#### [Requirement]
In the records below, substitute "Where do I click to" for every "Where should I click to" and leave everything else the same, omitting the pictures from your copy.

(Records from a pointing dataset)
┄┄┄┄┄┄┄┄┄┄

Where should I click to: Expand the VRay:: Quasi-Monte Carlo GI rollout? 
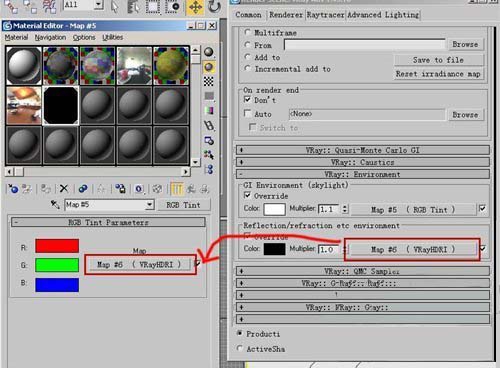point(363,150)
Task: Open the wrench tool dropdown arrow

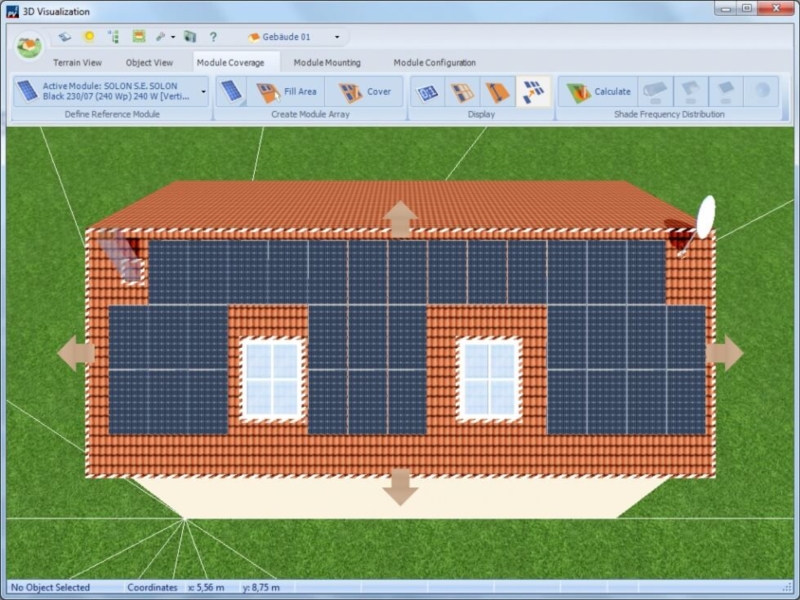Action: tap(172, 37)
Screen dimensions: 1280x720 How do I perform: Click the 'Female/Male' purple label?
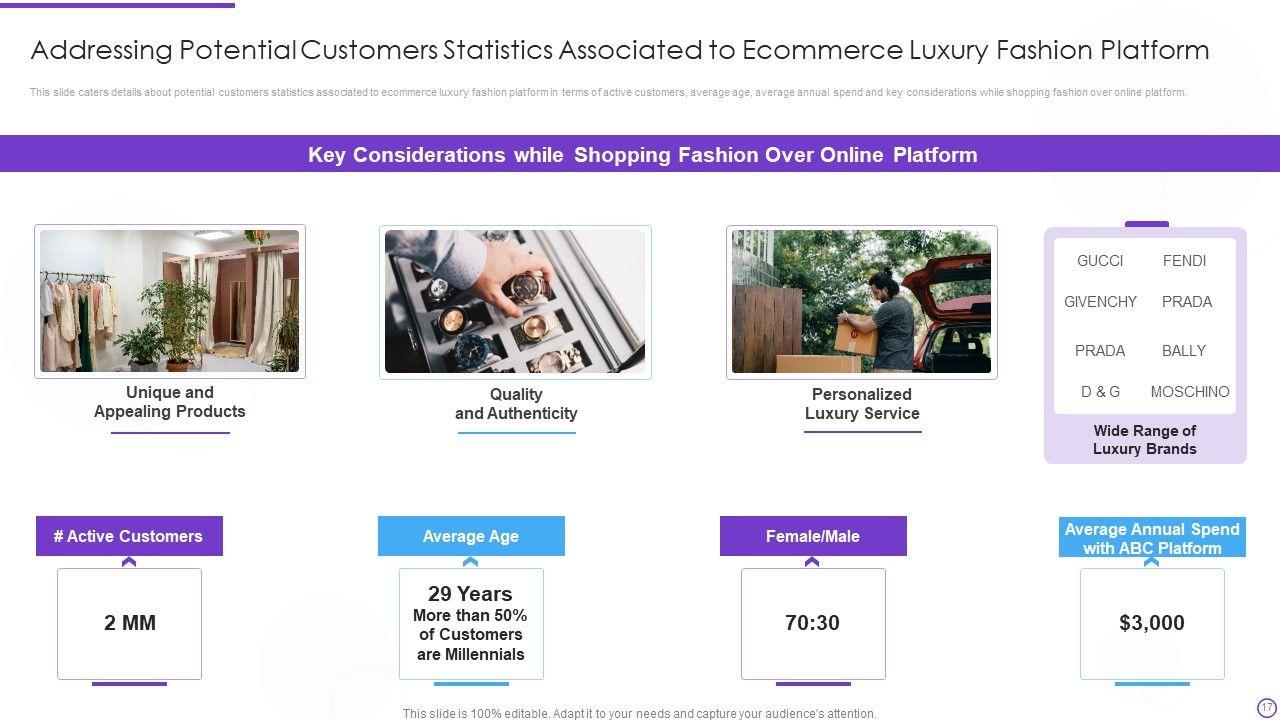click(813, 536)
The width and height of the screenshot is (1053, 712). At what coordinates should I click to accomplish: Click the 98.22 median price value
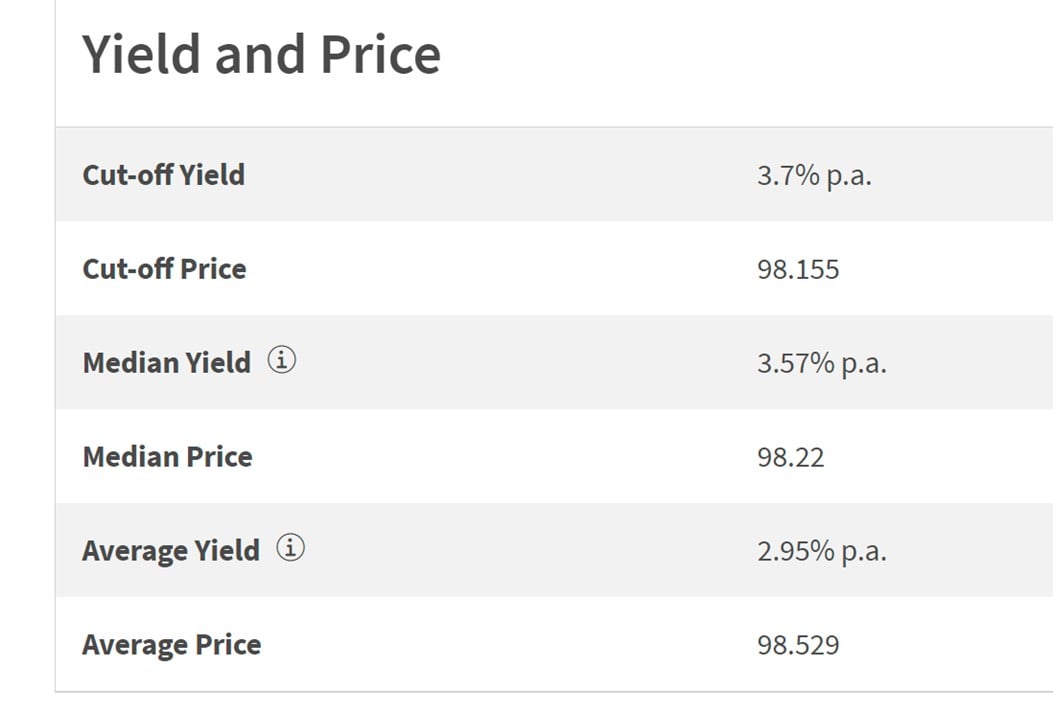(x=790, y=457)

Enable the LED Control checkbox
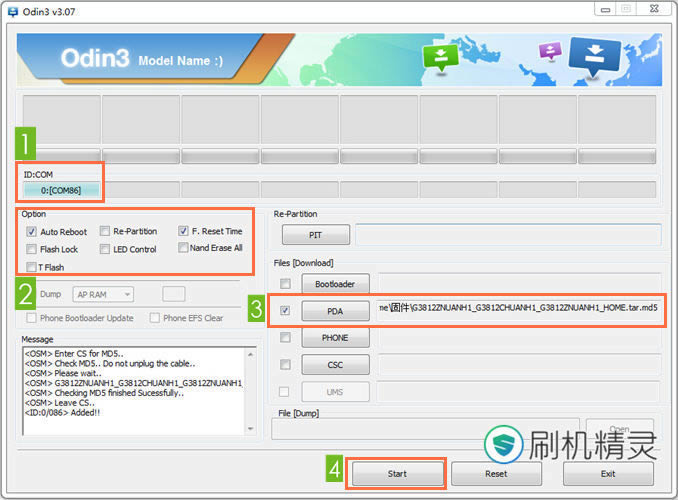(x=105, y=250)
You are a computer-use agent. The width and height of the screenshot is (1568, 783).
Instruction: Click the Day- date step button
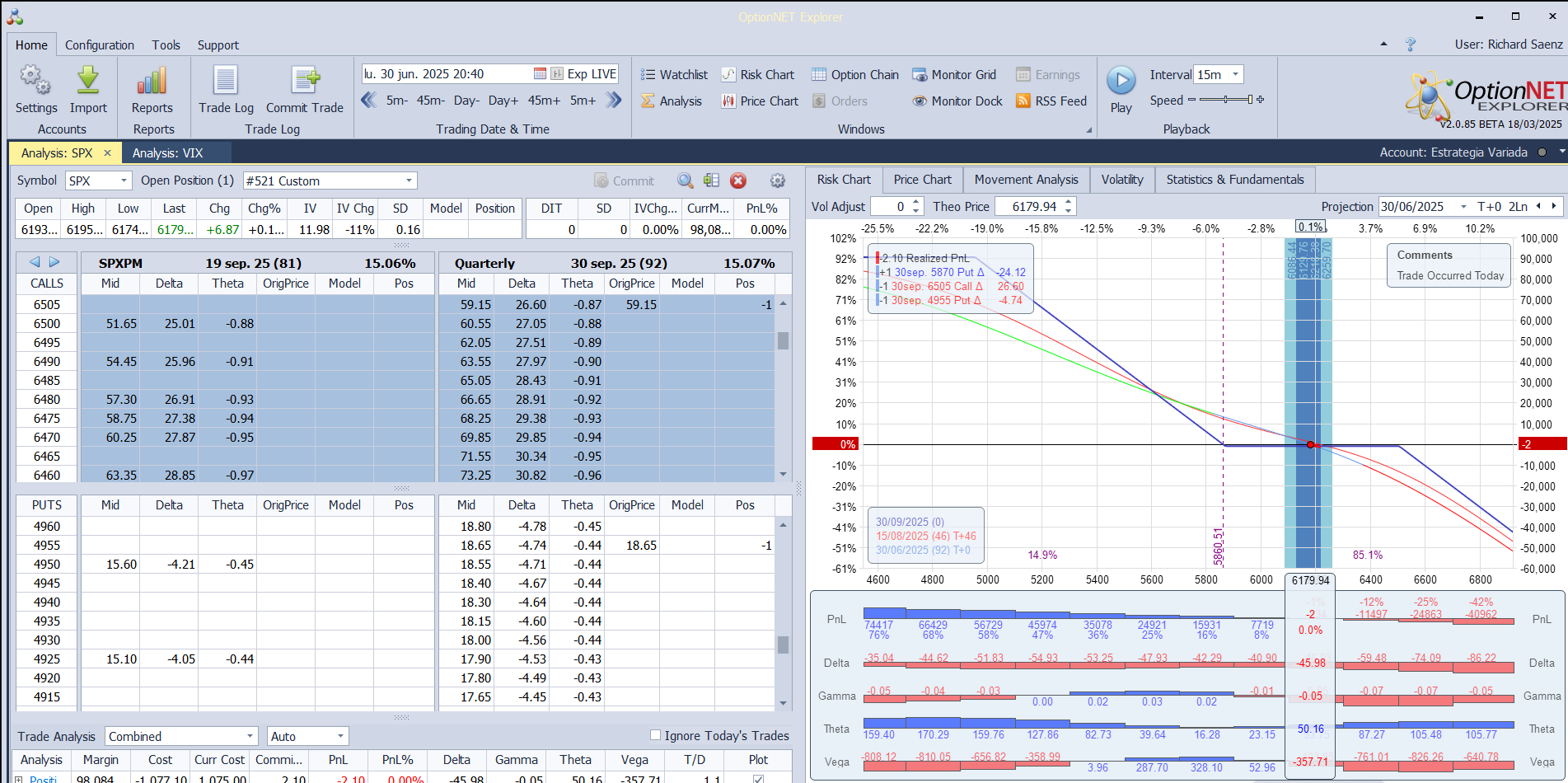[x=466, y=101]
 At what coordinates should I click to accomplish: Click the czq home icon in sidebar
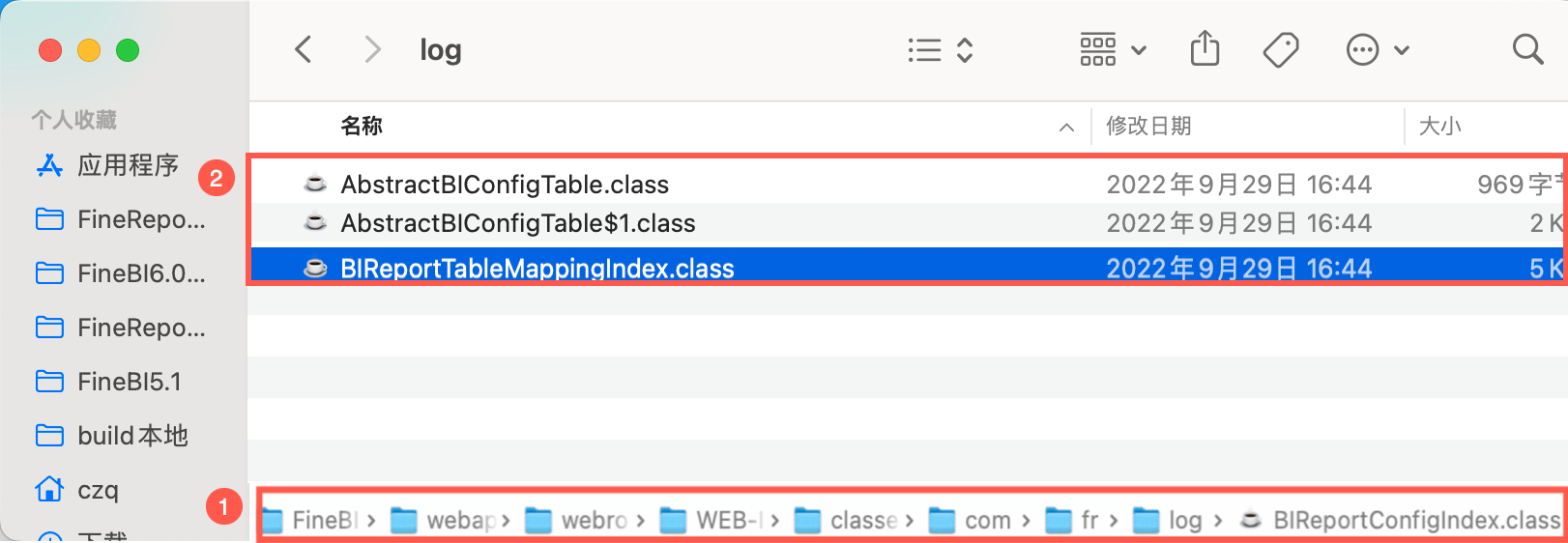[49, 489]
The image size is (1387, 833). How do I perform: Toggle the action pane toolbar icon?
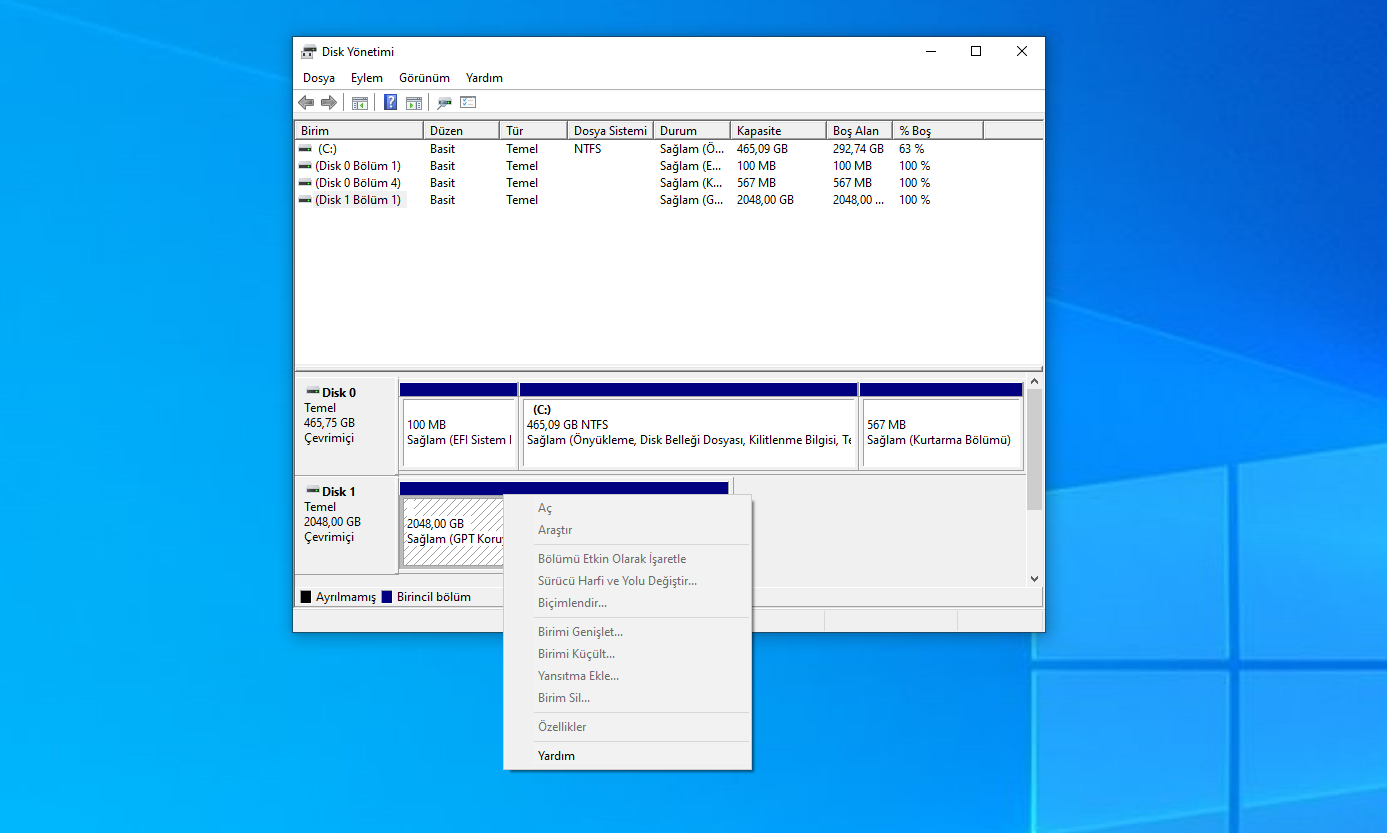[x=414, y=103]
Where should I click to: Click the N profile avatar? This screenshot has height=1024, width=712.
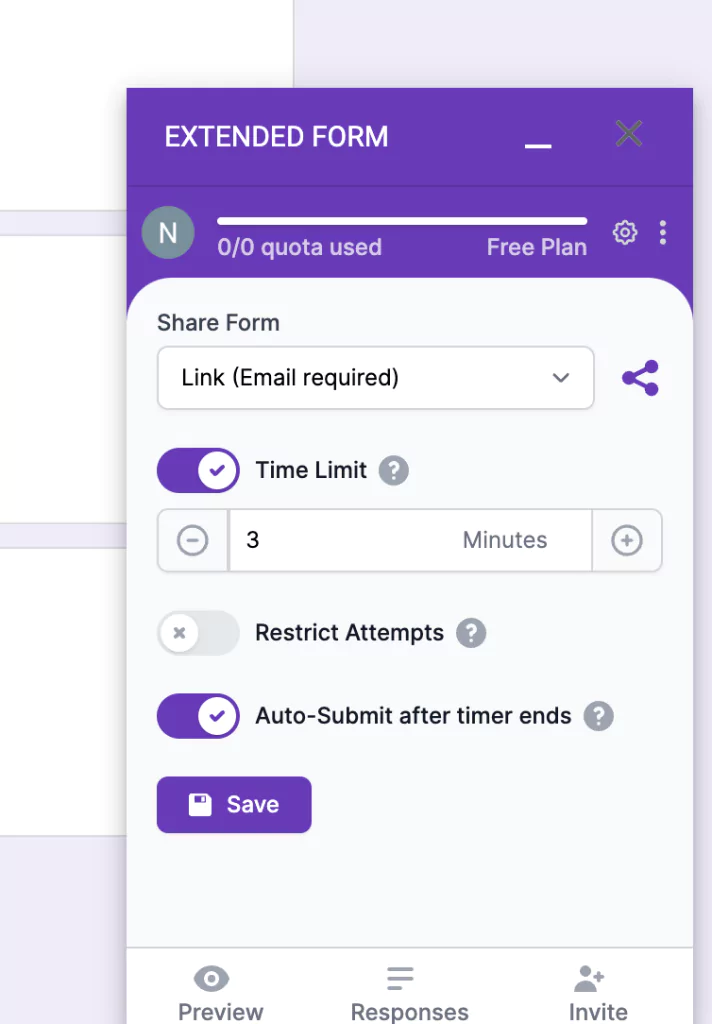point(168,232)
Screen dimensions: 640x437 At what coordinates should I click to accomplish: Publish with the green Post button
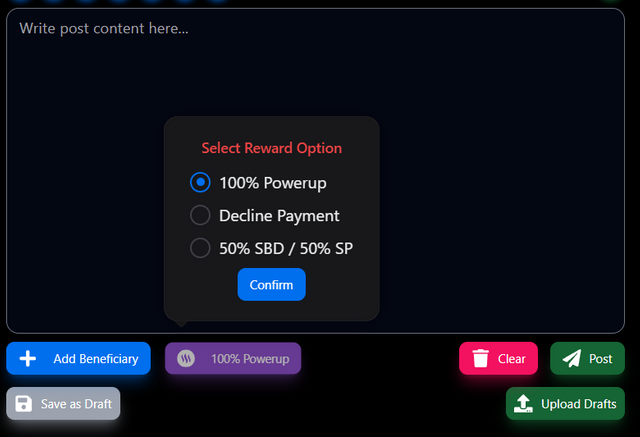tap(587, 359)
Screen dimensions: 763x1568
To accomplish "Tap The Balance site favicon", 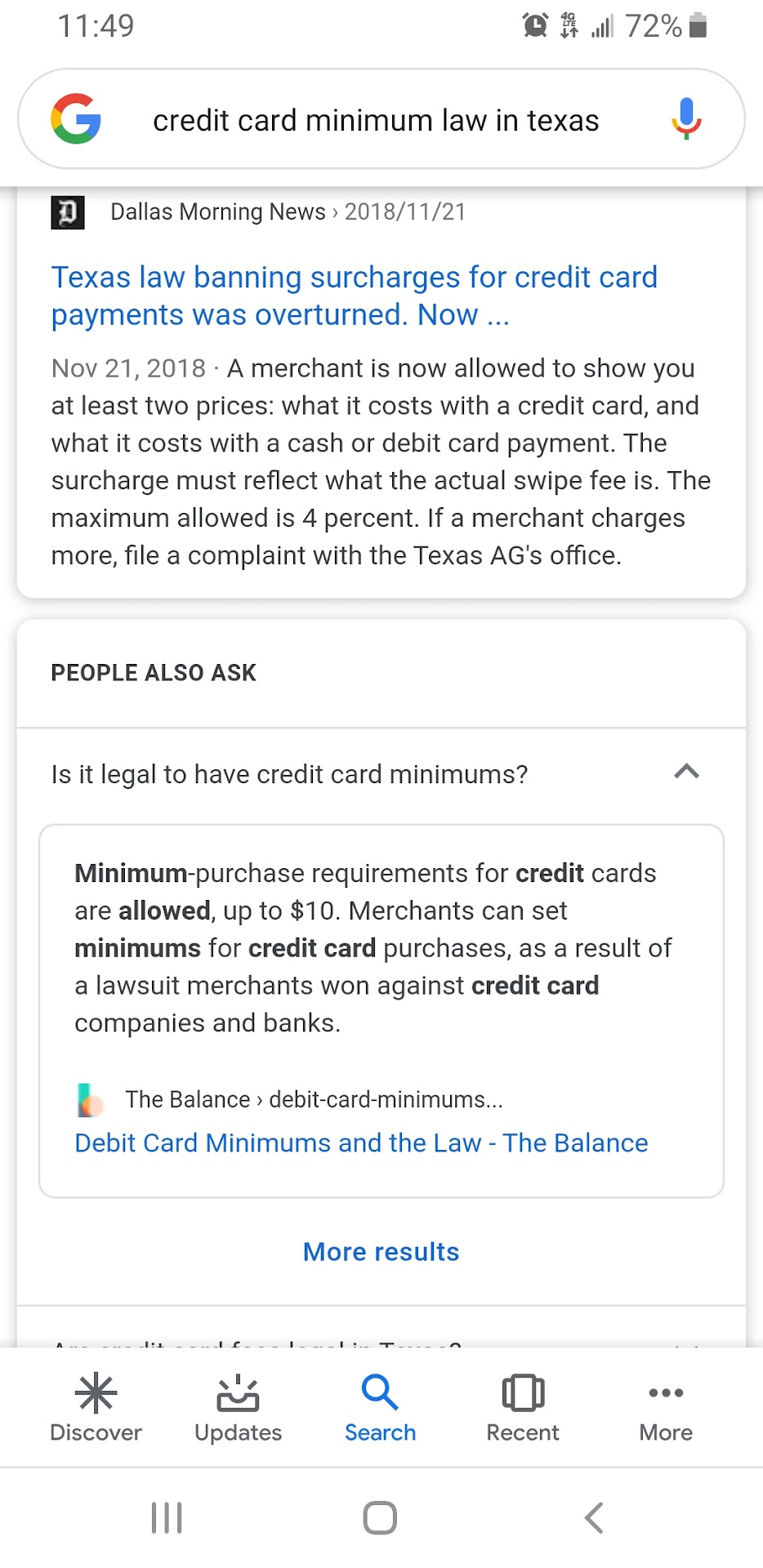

┄┄┄┄┄┄┄┄┄┄

#### [Written answer]
Where do I click to: Expand the VRay:: Quasi-Monte Carlo GI rollout? 
point(363,150)
Task: Open the wrench tool dropdown arrow

Action: tap(172, 37)
Screen dimensions: 1280x720 How do I perform: Click the 'Female/Male' purple label?
click(813, 536)
The width and height of the screenshot is (1053, 712). At what coordinates should I click to accomplish: Click the 98.22 median price value
(x=790, y=457)

Enable the LED Control checkbox
(x=105, y=250)
You are a computer-use agent. The width and height of the screenshot is (1568, 783).
Instruction: Click the Day- date step button
[x=466, y=101]
 At what coordinates should I click to accomplish: Click the czq home icon in sidebar
[49, 489]
The image size is (1387, 833). How do I perform: Toggle the action pane toolbar icon?
[x=414, y=103]
Where do I click to: Click the N profile avatar? This screenshot has height=1024, width=712.
point(168,232)
Screen dimensions: 640x437 At what coordinates should I click to accomplish: Publish with the green Post button
tap(587, 359)
Screen dimensions: 763x1568
To accomplish "Tap The Balance site favicon", 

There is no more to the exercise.